Coordinated omission and misleading benchmark results aren’t even the most important thing about open loop systems. In my mind, the most important thing to understand is congestive collapse. Probably the simplest version to understand has to do with client behavior, specifically timeouts and retries. The open loop model is optimistic. In the real world of timeouts and retries, its optimistic to believe that jobs arrive independently of job completions. Indeed, even if the underlying arrival rate is Poisson, there is also some additional rate of traffic that arrives due to timeouts.

Let’s go back to our bimodal example from earlier, and look at the queue length over the simulation time for the open and closed cases.

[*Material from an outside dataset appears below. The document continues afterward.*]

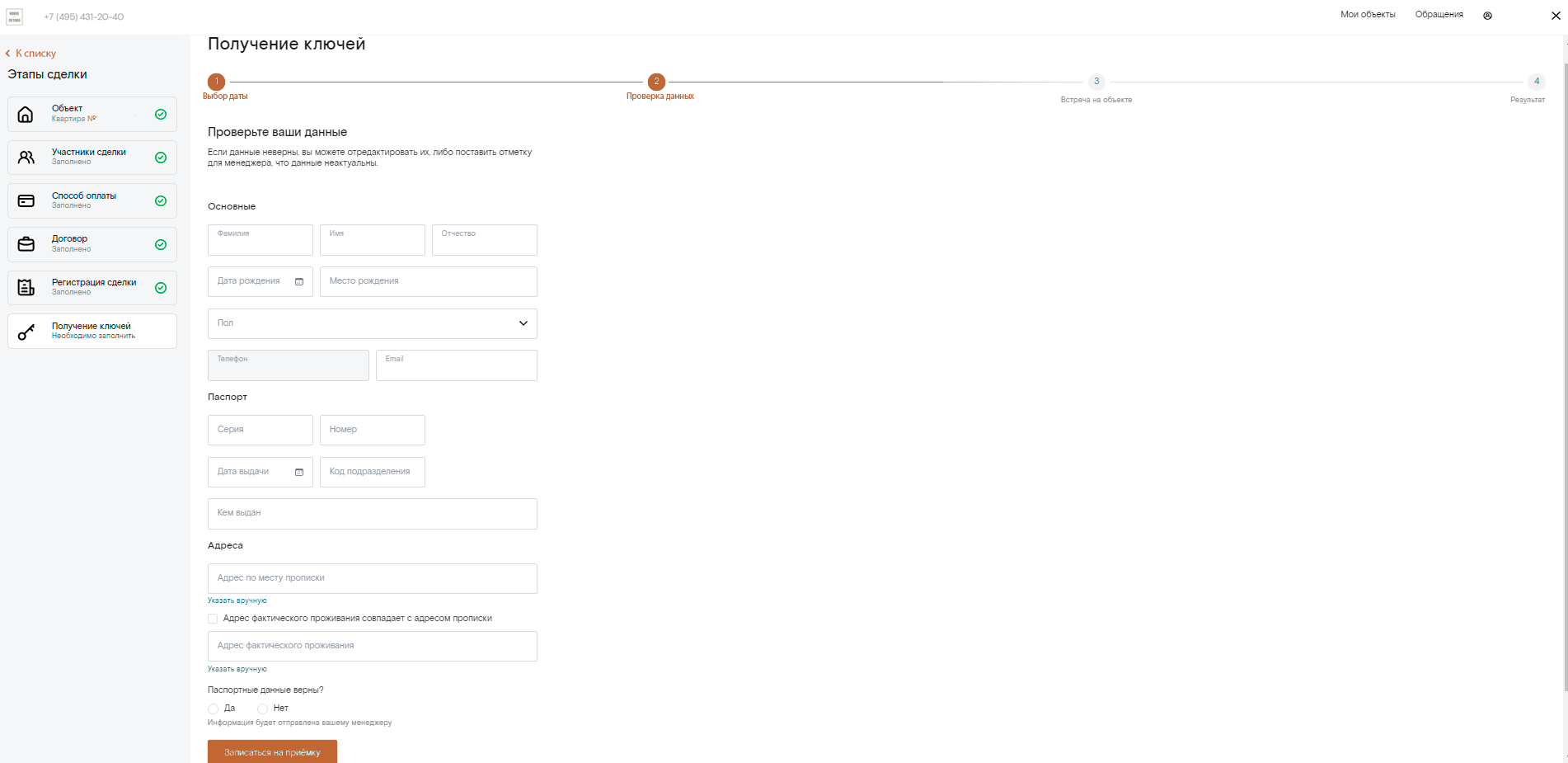The height and width of the screenshot is (763, 1568).
Task: Click the people icon for Участники сделки
Action: click(26, 158)
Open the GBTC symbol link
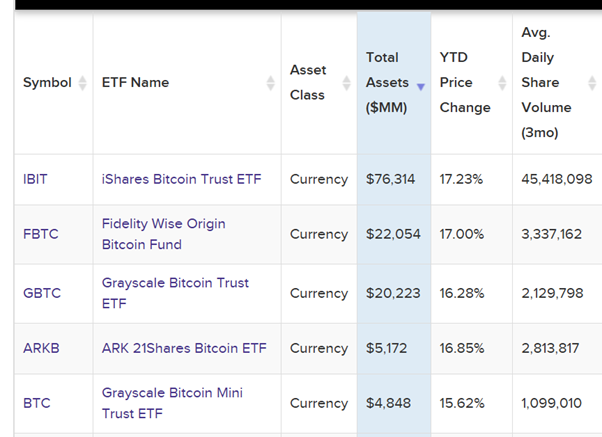602x437 pixels. (41, 293)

As expected, the closed cases drive shorter queues, and the open case’s latency is driven by the queue growing and shrinking as long server-side latency drives short periods where requests are coming in faster than they can be served.

In the long-term, though, because our utilization is only 80% ($\rho = 0.8$), the server always eventually catches up and the queue drains. One way that often happens in production is because of client behavior, specifically retries4 after timeouts. What if we take the bimodal system, and make the seemingly very small change of retrying if the response takes longer than 15ms? That seems safe, because it’s still more than 15x the server’s 99th percentile latency. Here’s what our queue length looks like:

Oh no! Our queue is growing without bound! We have introduced a catastrophe: as soon as the response time exceeds 15ms for a request, we add another request, which slightly increases the arrival rate (increasing $\rho$), which slightly increases latency, which slightly increases the probability that future requests will take more than 15ms, which slightly increases the rate of future retries, and so on to destruction.

Closed systems don’t suffer from this kind of catastrophe, unless they have client behaviors that mistakenly turn them into open systems due to retries. Almost all stable production systems aren’t really open, and instead approximate closed behavior by limiting either concurrency or arrival rate5.

Footnotes

  1. Despite this being a blog post about a queue theory paper, I’ve tried not to use a lot of queue theory results here, and instead used the results of numerical simulations. I’ve done that for two reasons. One is that I want to make a point about tail latency, and queue theory results around the tail latency of arbitrary distributions aren’t particularly accessible (or, in some cases, don’t exist). Second, a lot of people engage with numerical examples more than they do with theoretical results.
  2. For more on the importance of $\rho$ see Latency Sneaks Up on You
  3. On Coordinated Omission by Ivan Prisyazhynyy is a good introduction.
  4. For a more general look at retry-related problems, and one solution, check out Fixing retries with token buckets and circuit breakers
  5. One of the best decisions we made early on in building AWS Lambda was to make concurrency the unit of scaling rather than arrival rate. This makes it significantly easier both for the provider and the customer to avoid congestive collapse behaviors in their systems. The way Lambda uses concurrency is describe in the documentation.
  6. These results were generate with a simple simulation. If you would like to check my work, the simulator code that generated these results is available on Github. The code is less than 200 lines of Python, and should be accessible without any knowledge of queue theory.